Golf Australia have released the full list of slope and scratch ratings for every Australian golf course, but do they say anything about course difficulty and tell us which is Australia’s toughest golf course?
The short answer is: well yes, kinda.
Remember that scratch rating is the measured difficulty for a scratch golfer (handicap = 0). The slope is a measure of how much more difficult the course is for a higher handicapper and is calculated by including a bogey rating (not listed by Golf Australia) which is the measure of difficulty for an 18-handicap golfer.
The slope rating is not a measure of golf course difficulty but just a measure of how difficult the course is for non-elite golfer compared to an elite golfer. The slope will be used to adjust a golfer’s handicap and will always be a number between 55 and 155 (more details here).
If we really do want to answer the question, “What is Australia’s hardest golf course?”, then perhaps we should really look at the scratch ratings assigned to each tee at every golf course.
So what golf course has the highest scratch rating in Australia?
For the men, Moonah Links Open Course has been rated the most difficult golf course in Australia with a scratch rating off 77, five shots more difficult than par for the scratch golfer off the black tees.
Seven other golf courses were rated as being four shots harder than par for the scratch golfer; Terrey Hills, Newcastle Golf Club and The Australian in New South Wales, St.Andrew’s Beach, The Heritage St.John’s Course, Sands Torquay and Settlers Run in Victoria, Hills International and Bell & District GC in Queensland and Secret Harbour in Western Australia.
For the women, the toughest course is Royal Hobart with a scratch rating of 80, a full seven strokes above par. Six other courses were scratch rated at 6-over par; Narooma, Croydon, Kingston Beach, Launceston, Prospect Vale and The Cut.

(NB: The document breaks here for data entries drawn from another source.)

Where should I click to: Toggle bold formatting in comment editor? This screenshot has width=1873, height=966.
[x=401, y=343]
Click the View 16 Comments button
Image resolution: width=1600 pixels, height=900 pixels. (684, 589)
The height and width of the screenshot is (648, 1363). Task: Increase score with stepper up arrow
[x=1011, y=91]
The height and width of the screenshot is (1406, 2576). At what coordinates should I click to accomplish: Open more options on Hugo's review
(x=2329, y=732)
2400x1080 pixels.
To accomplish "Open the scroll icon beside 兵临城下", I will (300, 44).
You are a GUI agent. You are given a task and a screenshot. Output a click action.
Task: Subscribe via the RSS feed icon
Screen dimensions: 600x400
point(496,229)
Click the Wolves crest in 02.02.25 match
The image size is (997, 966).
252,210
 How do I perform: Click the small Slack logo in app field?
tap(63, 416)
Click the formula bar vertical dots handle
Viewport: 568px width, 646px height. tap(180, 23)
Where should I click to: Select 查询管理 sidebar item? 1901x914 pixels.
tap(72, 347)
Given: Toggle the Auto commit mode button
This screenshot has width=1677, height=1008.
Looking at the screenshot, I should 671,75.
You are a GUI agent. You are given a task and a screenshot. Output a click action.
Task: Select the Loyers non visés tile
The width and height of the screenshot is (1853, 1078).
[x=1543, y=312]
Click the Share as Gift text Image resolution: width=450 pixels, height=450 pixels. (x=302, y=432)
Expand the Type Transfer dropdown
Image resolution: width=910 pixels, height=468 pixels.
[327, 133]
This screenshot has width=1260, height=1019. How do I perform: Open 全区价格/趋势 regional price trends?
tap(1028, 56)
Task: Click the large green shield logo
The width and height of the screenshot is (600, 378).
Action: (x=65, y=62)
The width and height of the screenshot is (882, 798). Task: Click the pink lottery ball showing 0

For the sake of completeness, Bonville International in New South Wales and Heritage Henley Course in Victoria were assigned a slope of 148, the highest slope rating in Australia. But as we have already mentioned, this doesn’t necessarily imply these are Australia’s toughest golf courses, merely a measure of how much more difficult they are for an 18-handicapper compared to a scratch golfer.
This will bring lot of debate among golfers around the country and perhaps even bring with it greater notoriety for some golf courses.
But who wants to play tough golf courses? I think we need to introduce a fun rating. Now that really would be a great list.